I'm going to bet that gym was your favorite "class" in school. You probably unfroze your friends in freeze tag and hurled bouncy balls at your unsuspecting classmates' faces in dodgeball (and then sat on the bleachers as a penalty).
Basically, you were constantly in motion. And you'd probably benefit from doing similar exercises as an adult.
One study has shown that antidepressants are less effective than exercise in fighting depression. And exercising has also been proven to increase brain function and enhance neurogenesis (the production of new brain cells).
And -- finally -- using your imagination makes you more empathetic.
Albert Einstein was right when he said that "imagination is more important than knowledge." Imagination isn't only important in childhood. You may no longer have imaginary friends, but you can use your imagination to empathize with friends who are feeling low.
In her viral 2008 Harvard commencement speech, J.K. Rowling stressed the importance of imagination:
Imagination is not only the uniquely human capacity to envision that which is not, and, therefore, the foundation of all invention and innovation.
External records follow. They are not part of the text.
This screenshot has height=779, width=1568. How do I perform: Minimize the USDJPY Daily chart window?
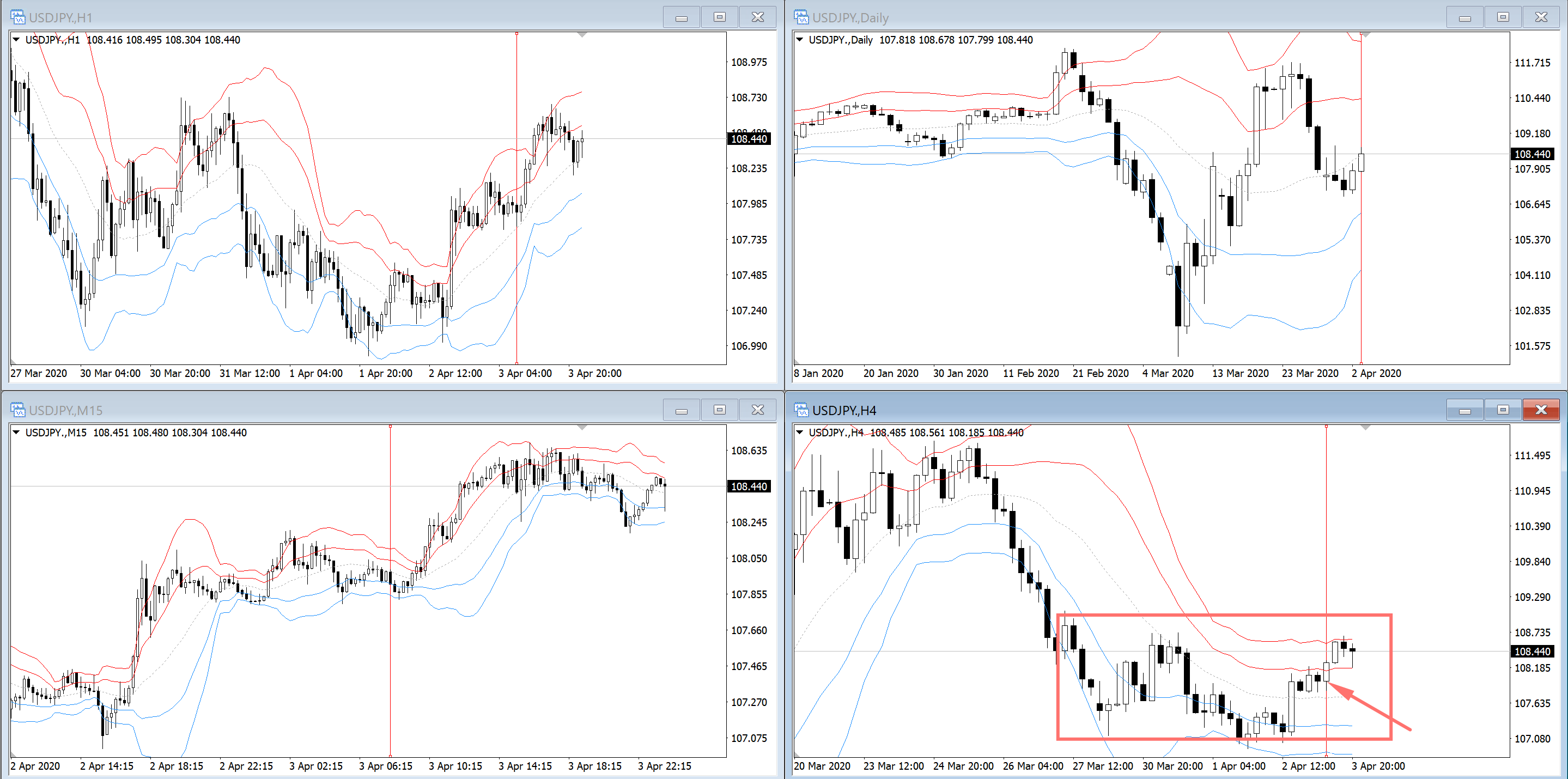[1464, 17]
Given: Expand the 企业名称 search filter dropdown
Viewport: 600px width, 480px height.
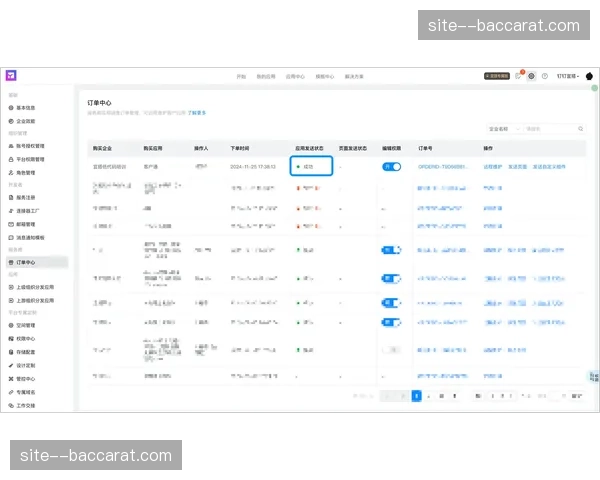Looking at the screenshot, I should click(503, 129).
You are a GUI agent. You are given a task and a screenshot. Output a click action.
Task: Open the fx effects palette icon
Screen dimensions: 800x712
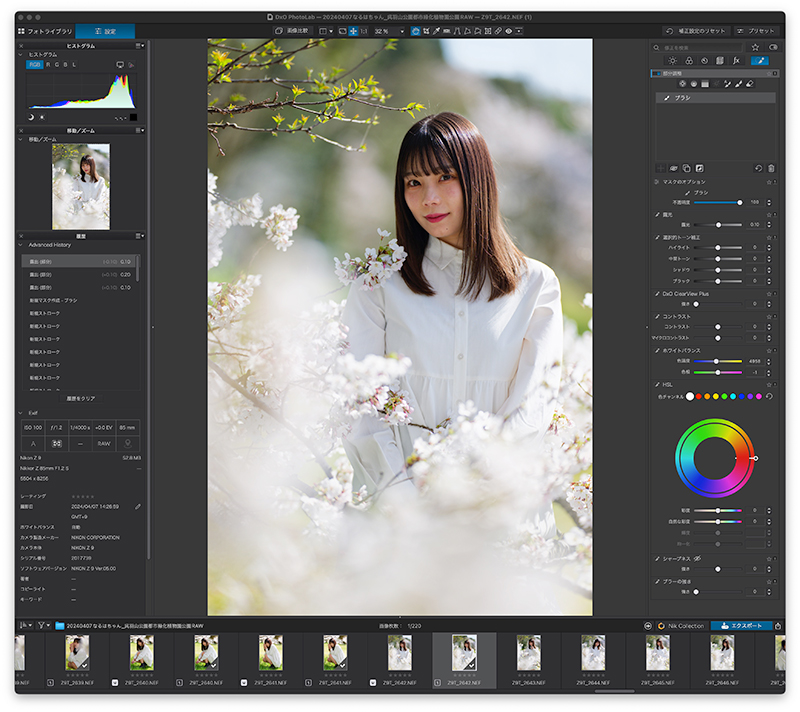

In its arguably most transformative and revelatory capacity, it is the power that enables us to empathize with humans whose experiences we have never shared.
In this fashion, creative thinking allows you to walk in someone else's shoes without ever actually having to put them on. When you imagine your friends' feelings, you can truly see things from their perspective and feel what they're feeling.
Another way to use your imagination is out-of-the-box thinking. We like to push the envelope in our careers and lives. Don't forget that Disney, Pixar and Dreamworks movies are made by adults.
Slides did not magically appear in the Google offices; they're there because one designer was thinking creatively.
Without this type of thinking, the world would be a boring place.
If Walt Disney and J.K. Rowling did not allow their minds to wander, the world would have never been introduced to Mickey or Harry Potter because they simply would not exist.